My first efforts to evaluate how we were doing were rudimentary.I knew I had to have frequent and on-going contact with the Madison community I was hired to serve and protect… I came to understand that I needed a more official and systematic way to find out how we were doing. To find a way beyond just listening at community meetings, receiving comments from elected officials, or reading letters to the editor in our daily newspapers… I knew this: citizens who have had no contact with their police tend to rate us quite high; out of sight, out of mind. Conversely, those who have had contact with us don’t rate us quite as high as those who have not. And, disturbingly, the more contact citizens have with us, the lower they tend to rate us…

Step Seven: Sustain

Police leaders must be able to maintain and continue improvements to their organizations.

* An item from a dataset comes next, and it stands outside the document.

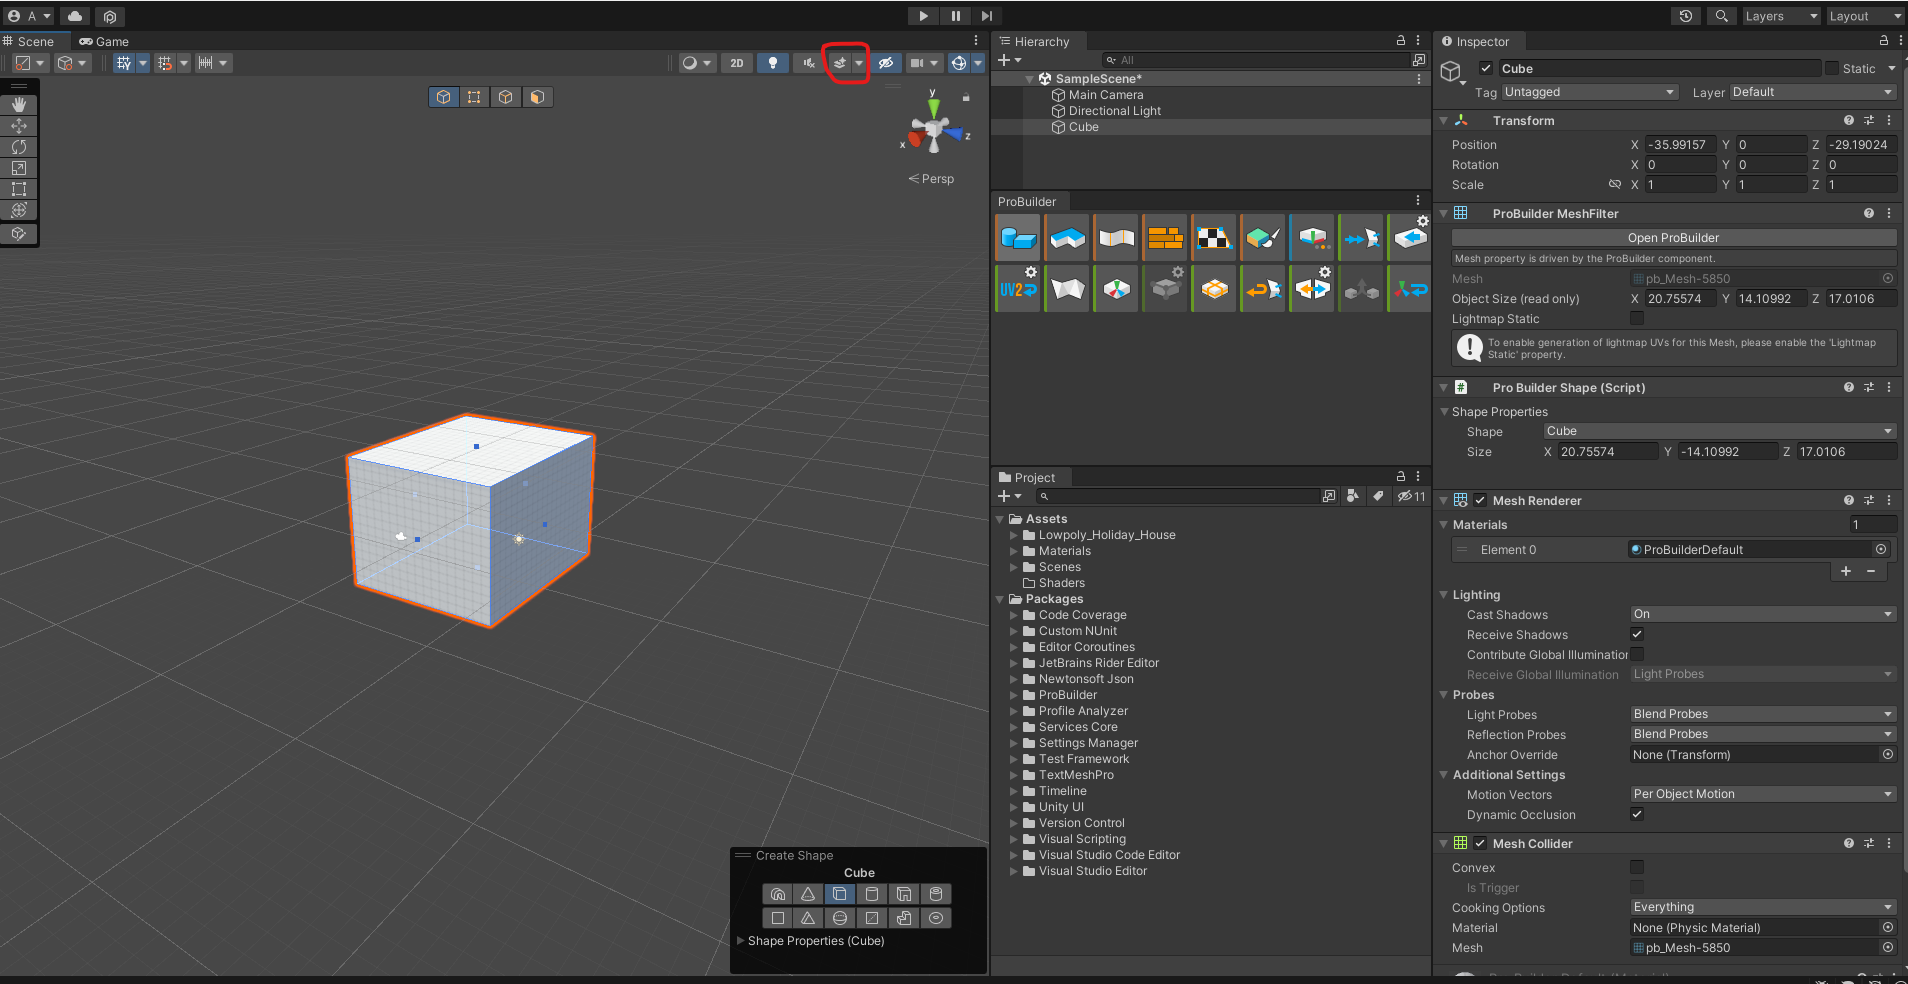Toggle scene lighting lightbulb button
Image resolution: width=1908 pixels, height=984 pixels.
pyautogui.click(x=772, y=63)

A leader should always be thinking ahead, scanning and listening. And this should be with the intent to sustain the good work and improvements that the organization has accomplished. It turned out that what I was developing almost unknowingly in Madison was something Peter Senge later came to identify in his book “The Fifth Discipline: The Art and Practice of the Learning Organization” When I first read Senge’s excellent definition of the learning organization, it made clear that what we were attempting to do was just that: ”Organizations where people continually expand their capacity to create the results they truly desire, where new and expansive patterns of thinking are nurtured, where collective aspiration is set free, and where people are continually learning to learn together…”


These are the seven necessary steps that communities and their police must take together.